**Problem requirements:**
Repeat the entries below word for word, starting with the line that contains "Task: Click the Filter By layers icon" and going on through the line that contains "Expand the Apple".
* START *
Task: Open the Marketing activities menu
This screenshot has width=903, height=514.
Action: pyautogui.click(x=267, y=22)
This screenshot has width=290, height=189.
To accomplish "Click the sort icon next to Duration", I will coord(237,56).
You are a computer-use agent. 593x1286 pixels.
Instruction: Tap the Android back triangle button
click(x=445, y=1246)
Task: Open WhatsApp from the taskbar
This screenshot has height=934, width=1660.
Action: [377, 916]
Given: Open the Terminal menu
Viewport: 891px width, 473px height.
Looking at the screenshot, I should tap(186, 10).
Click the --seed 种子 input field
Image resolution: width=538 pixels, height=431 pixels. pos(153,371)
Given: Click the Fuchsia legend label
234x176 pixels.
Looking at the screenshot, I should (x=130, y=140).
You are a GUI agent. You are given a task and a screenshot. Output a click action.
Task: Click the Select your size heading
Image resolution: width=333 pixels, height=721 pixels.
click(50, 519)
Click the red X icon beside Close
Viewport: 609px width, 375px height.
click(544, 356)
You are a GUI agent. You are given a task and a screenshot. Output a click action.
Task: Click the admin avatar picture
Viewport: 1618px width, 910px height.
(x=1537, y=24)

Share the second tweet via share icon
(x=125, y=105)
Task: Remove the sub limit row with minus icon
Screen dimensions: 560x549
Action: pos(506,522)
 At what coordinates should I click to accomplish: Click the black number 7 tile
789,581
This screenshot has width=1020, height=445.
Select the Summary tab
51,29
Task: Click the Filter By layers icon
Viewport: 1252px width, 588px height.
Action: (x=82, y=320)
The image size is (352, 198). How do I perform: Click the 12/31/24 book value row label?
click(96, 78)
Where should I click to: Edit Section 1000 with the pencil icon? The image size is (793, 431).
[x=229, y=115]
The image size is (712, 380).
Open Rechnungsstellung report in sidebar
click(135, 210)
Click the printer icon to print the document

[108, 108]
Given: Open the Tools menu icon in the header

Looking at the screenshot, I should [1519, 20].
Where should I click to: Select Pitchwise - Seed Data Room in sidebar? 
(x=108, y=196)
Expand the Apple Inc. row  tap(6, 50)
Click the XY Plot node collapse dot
* END *
**Finished exercise:**
Task: Click the Filter By layers icon
Viewport: 1252px width, 588px height.
Action: (x=82, y=320)
The image size is (352, 198). How do I perform: Click the 12/31/24 book value row label?
click(96, 78)
Where should I click to: Edit Section 1000 with the pencil icon? The image size is (793, 431).
[x=229, y=115]
The image size is (712, 380).
Open Rechnungsstellung report in sidebar
click(135, 210)
Click the printer icon to print the document

[108, 108]
Given: Open the Tools menu icon in the header

Looking at the screenshot, I should [1519, 20].
Where should I click to: Select Pitchwise - Seed Data Room in sidebar? 
(x=108, y=196)
Expand the Apple Inc. row  tap(6, 50)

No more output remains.